# json-extractor
A high-performance two-stage JSON fragment scanner written in Rust. Extracts complete JSON objects and arrays from documents containing mixed content (log files, JSON Lines, etc.).
## Features
- **Two-stage pipeline**: SIMD character classification + fragment extraction
- **SIMD-accelerated**: AVX2/SSE4.2 with automatic scalar fallback
- **Zero-copy API**: Buffer reuse via `StagedScanner` eliminates repeated allocations
- **Fragment detection**: Identifies JSON objects (`{}`) and arrays (`[]`)
- **Error reporting**: Detailed error information for incomplete/invalid fragments
- **Position tracking**: Absolute byte offsets for each fragment
## Installation
Add this to your `Cargo.toml`:
```toml
[dependencies]
json-extractor = "0.1.0"
```
## Usage
### Quick Start
Extract the first JSON fragment from a string:
```rust
use json_extractor::extract_first;
let input = r#"some log prefix {"name": "Alice"} tail"#;
assert_eq!(extract_first(input), Some(r#"{"name": "Alice"}"#));
```
### Multiple Fragments
Use `StagedScanner` for full control and buffer reuse across repeated scans:
```rust
use json_extractor::StagedScanner;
let mut scanner = StagedScanner::new();
let data = br#"some prefix {"name": "Alice"} garbage {"age": 30} more text"#;
let fragments = scanner.scan_fragments(data);
assert_eq!(fragments.len(), 2);
assert!(fragments[0].is_complete());
assert_eq!(&data[fragments[0].start..fragments[0].end()], br#"{"name": "Alice"}"#);
```
### Error Handling
```rust
use json_extractor::{StagedScanner, FragmentStatus, ErrorKind};
let mut scanner = StagedScanner::new();
let data = br#"{"unterminated": "value"#;
let fragments = scanner.scan_fragments(data);
match &fragments[0].status {
FragmentStatus::Incomplete(err) => {
println!("Error: {err}");
}
FragmentStatus::Complete => {}
}
```
## Performance
Benchmarked on x86_64 with AVX2:
| Long strings (1KB) | 14.9 GiB/s |
| Large arrays (10k) | 3.44 GiB/s |
| Mixed log files | 1.63 GiB/s |
| Simple objects | 1.21 GiB/s |
| Deep nesting (50) | 1.10 GiB/s |
Run benchmarks:
```bash
cargo bench --bench scanner_bench 2>/dev/null
```
## API
- **`extract_first`** — Extract the first complete JSON fragment from a `&str`. Simplest entry point.
- **`StagedScanner`** — Stateful scanner with buffer reuse.

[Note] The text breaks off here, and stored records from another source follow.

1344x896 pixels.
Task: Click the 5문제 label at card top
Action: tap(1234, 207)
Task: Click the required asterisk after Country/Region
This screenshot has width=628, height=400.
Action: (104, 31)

Best for repeated scans or when you need all fragments.
- **`JsonFragmentScanner`** — Convenience stateless wrapper (allocates per call).

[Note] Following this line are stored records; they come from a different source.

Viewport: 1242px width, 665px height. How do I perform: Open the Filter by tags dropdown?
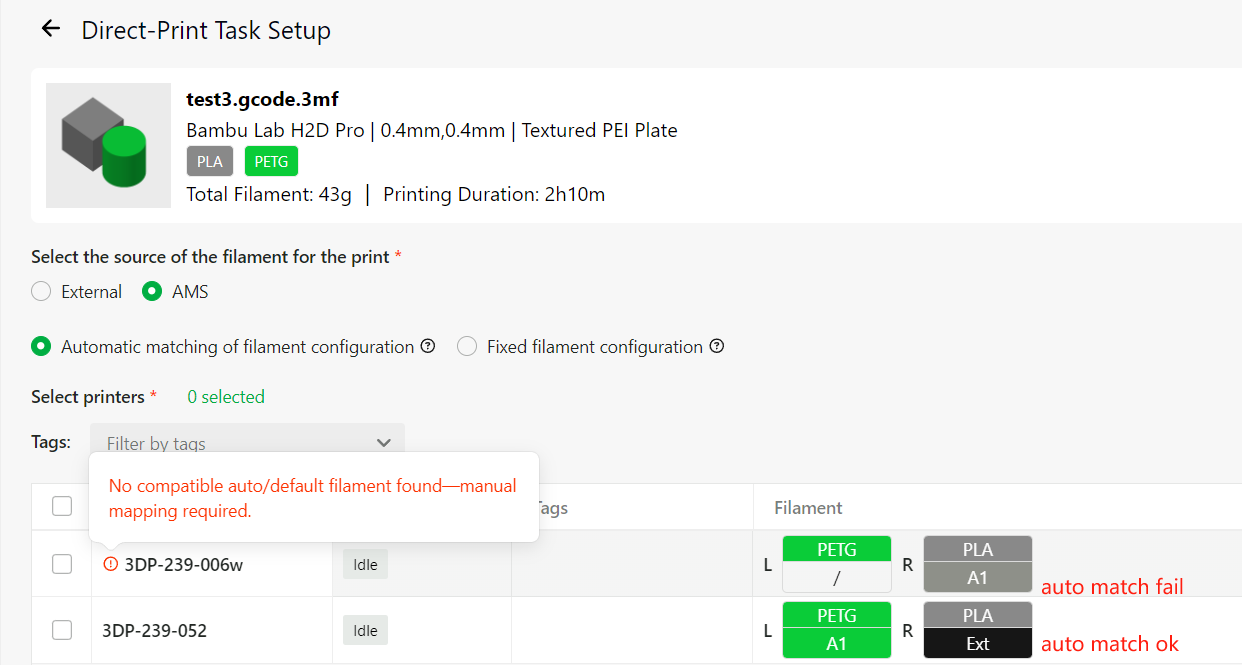(x=247, y=443)
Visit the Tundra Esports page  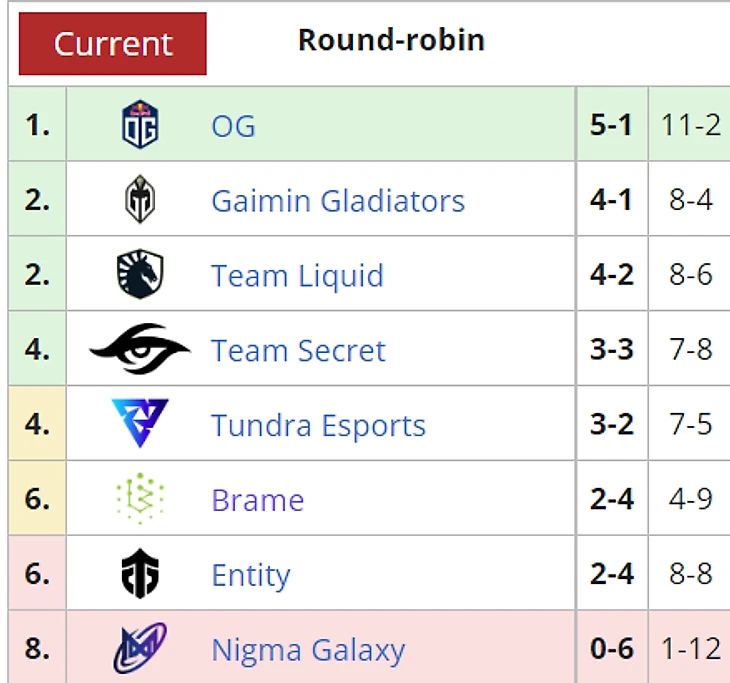click(318, 425)

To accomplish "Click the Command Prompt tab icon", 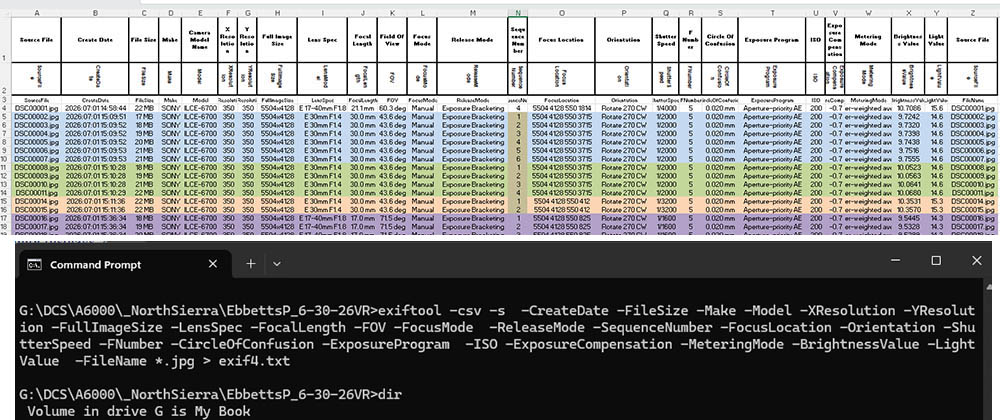I will 35,264.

- **`Fragment`** — Extracted fragment with `start`, `length`, `status`, `end()`, `is_complete()`.
- **`FragmentStatus`** — `Complete` or `Incomplete(ErrorKind)`.
- **`ErrorKind`** — Detailed error variants (unterminated strings, mismatched brackets, etc.).
## License
Licensed under either of
- Apache License, Version 2.0 ([LICENSE-APACHE](LICENSE-APACHE) or <http://www.apache.org/licenses/LICENSE-2.0>)

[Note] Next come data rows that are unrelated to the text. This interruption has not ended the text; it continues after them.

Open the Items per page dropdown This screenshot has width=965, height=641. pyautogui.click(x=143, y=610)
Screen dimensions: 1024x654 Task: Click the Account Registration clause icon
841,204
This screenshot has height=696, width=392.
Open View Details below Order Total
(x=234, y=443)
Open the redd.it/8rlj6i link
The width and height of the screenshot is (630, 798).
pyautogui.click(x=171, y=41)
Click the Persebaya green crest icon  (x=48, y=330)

- MIT License ([LICENSE-MIT](LICENSE-MIT) or <http://opensource.org/licenses/MIT>)
at your option.
## Contributing
Contributions are welcome!
Unless you explicitly state otherwise, any contribution intentionally submitted for inclusion in the work by you, as defined in the Apache-2.0 license, shall be dual licensed as above, without any additional terms or conditions.